The animated successes to come out of the summer 2016 season have been until now relatively contemporary. Domestic animals schemed and traded barbs in The Secret Life Of Pets . Pixar took audiences back to the Great Barrier Reef for a Finding Nemo sequel centered around memory-challenged blue tang fish, Dory. Kubo And The Two Strings premieres Aug. 19 and brings a more whimsical, story-book quality in comparison. In the film from celebrated animation house LAIKA (Coraline, The Boxtrolls) is set in ancient Japan and details the quest of a young boy to find the enchanted armor of a father he never knew. Kubo's story sounds like the plot of a children's book, or even of a fable passed down through generations. Is Kubo And The Two Strings based on an existing story?

Don't go hunting for a Kubo storybook on Amazon. The movie is not adapted from any source. The original screenplay for Kubo And The Two Strings was written by Marc Haimes and Chris Butler, with a "Story By" credit for Shannon Tindle. According to his biography for the VIEW VFX and computer graphics conference where he was a guest, Haimes recently transitioned from a studio suit job at Dreamworks to being a full-time screenwriter. Kubo is his first major studio script to make it to the screen. Coming up, he's attached to the film adaptation of the comic Nimona. Chris Butler wrote the script for LAIKA project Para-Norman and also directed. Shannon Tindle served as a "character designer" on Kubo and Coraline and on several animated TV shows.

The plot of Kubo And The Two Strings has all the elements of a coming-of-age story with an extra hint of magic. Kubo is already a boy matured beyond his years when the action picks up. He is the caretaker for his ill mother, but is separated from her when a long-dormant spirit threat comes to collect on an old deal. Eager Beetle (Matthew McConaughey) and demanding Monkey (Charlize Theron) are Kubo's mentors and protectors as he searches for the legacy left behind for him by the greatest samurai ever: his dad.

In an interview with The Mary Sue, director Travis Knight says that the nugget of the Kubo story has been nurtured by the whole LAIKA team for about five years. He says:

The original idea for the story sprang from the fertile mind of our brilliant character designer, Shannon Tindle, and even though it was early and raw, the original pitch…there was something about it that was really exciting and evocative. Stripping it down to its most reductive state, the idea of a stop-motion samurai epic was something that was really cool.

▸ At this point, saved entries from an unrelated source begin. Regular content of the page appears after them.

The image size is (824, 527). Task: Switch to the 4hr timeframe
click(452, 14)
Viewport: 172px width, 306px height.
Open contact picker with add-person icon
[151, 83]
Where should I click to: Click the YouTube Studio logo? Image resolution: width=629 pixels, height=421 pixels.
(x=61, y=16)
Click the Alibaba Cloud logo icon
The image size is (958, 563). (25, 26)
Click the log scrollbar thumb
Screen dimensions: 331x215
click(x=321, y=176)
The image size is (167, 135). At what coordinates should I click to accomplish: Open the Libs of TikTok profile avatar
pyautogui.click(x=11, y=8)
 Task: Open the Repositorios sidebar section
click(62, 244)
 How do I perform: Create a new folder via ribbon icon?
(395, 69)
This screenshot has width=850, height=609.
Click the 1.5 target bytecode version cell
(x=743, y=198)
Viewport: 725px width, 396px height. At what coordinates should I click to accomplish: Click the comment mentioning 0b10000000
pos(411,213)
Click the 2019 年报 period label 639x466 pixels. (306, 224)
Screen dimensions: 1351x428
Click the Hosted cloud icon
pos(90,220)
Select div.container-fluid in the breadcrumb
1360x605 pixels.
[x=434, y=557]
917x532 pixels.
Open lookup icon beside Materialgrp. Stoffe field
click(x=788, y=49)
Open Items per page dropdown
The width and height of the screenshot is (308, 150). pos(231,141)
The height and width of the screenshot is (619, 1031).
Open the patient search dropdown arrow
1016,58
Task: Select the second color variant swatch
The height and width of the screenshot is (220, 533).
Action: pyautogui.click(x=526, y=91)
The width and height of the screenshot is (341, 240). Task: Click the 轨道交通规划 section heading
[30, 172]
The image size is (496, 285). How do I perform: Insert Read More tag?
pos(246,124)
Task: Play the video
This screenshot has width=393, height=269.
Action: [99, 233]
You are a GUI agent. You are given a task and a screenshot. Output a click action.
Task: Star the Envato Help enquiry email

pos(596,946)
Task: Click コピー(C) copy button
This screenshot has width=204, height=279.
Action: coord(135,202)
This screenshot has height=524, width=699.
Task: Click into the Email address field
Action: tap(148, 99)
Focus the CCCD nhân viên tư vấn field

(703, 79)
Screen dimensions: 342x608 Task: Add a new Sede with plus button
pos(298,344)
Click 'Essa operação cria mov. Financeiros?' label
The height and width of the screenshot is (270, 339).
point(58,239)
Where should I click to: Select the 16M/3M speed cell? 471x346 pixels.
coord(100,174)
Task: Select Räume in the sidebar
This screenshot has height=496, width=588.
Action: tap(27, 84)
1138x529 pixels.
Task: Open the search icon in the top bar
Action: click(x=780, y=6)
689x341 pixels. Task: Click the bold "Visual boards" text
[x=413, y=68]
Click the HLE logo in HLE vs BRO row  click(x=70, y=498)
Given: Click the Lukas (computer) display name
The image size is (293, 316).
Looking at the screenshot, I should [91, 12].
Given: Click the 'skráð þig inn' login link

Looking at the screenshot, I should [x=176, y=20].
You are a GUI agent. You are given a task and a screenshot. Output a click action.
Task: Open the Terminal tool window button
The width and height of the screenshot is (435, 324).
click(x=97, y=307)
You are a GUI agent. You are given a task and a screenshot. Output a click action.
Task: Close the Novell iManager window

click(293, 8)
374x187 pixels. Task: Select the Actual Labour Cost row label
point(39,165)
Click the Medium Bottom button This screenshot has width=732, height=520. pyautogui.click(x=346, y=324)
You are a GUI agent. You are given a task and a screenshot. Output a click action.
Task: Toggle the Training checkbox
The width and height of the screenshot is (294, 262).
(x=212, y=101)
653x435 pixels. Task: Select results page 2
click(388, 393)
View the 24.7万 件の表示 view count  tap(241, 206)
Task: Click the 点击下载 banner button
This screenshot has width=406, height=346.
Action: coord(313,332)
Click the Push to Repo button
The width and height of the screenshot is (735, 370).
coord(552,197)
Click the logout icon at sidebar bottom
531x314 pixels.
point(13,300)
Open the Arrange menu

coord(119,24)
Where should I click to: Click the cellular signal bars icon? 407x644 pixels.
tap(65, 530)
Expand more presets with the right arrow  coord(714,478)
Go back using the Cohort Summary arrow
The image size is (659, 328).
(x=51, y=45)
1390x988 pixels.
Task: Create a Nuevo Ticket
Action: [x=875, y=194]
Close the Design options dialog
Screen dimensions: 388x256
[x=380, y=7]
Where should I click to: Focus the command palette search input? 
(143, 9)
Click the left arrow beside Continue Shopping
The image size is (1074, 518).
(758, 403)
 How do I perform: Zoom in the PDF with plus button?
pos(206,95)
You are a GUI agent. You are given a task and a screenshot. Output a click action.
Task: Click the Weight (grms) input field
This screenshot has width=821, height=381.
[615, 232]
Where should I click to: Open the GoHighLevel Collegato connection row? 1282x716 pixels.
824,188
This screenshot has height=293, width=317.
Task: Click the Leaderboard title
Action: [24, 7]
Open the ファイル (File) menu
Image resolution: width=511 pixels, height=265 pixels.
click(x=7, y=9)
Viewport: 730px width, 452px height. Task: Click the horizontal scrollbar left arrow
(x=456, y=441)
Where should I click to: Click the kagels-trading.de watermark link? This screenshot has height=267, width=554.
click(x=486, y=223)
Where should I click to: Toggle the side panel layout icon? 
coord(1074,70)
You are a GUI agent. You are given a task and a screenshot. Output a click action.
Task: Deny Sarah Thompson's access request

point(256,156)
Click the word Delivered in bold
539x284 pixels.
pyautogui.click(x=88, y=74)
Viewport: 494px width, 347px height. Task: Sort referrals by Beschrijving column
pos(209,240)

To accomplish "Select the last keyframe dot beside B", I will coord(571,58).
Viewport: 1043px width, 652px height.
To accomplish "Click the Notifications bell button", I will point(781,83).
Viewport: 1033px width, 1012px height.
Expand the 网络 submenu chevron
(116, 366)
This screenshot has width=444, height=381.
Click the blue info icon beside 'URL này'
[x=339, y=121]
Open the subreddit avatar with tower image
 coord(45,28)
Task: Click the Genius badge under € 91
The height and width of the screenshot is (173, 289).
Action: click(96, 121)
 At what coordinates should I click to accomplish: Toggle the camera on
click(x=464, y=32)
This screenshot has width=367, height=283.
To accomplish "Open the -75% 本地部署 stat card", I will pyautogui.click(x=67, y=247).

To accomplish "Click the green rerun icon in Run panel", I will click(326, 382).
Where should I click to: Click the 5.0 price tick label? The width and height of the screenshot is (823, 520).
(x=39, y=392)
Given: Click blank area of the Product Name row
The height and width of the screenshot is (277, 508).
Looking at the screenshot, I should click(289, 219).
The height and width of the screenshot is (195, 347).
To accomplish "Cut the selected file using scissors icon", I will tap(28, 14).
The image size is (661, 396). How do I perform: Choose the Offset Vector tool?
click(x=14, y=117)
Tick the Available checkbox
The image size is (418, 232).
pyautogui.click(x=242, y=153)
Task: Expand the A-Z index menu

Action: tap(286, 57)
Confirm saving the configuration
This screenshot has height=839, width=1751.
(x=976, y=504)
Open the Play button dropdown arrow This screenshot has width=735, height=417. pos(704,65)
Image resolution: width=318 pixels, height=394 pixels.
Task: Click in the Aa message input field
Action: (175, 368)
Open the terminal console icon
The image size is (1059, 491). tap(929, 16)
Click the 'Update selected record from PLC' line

Knight goes on to tell The Mary Sue that his own childhood interest in Japan, visionary auteur Akira Kurosawa, the manga Lone Wolf And Cub, and fantasy epics as a genre all played a role in the fleshing out of this particular adventure. (To reiterate, Knight does not have a writing or story credit on the film.) He also addresses the controversy of a Japanese story being brought to the screen by a primarily white creative team. Knight says:

Any time that you are looking outside of your own experiences, you want to make sure to capture it as accurately as possible. So, we did a heavy amount of research, and we brought in a lot of consultants and experts...Art is one of those few things that crosses cultural barriers.

Trading in themes like a brave boy fulfilling his birthright and a vengeful ancestor looking to finish off a job, Kubo And The Two Strings also betrays Marc Haimes's lingering fondness for the epic films that shaped him as a child. Particularly, as he indicated to Variety, The Empire Strikes Back. The screenwriter had no interest in dumbing down this material for a youthful audience. "It was my ambition to create those moments that really challenge a kid," he told Variety, "and expand their definition of how stories and storytelling works."

Who knows? The original story of Kubo And The Two Strings could end up inspiring a whole new generation of filmmakers.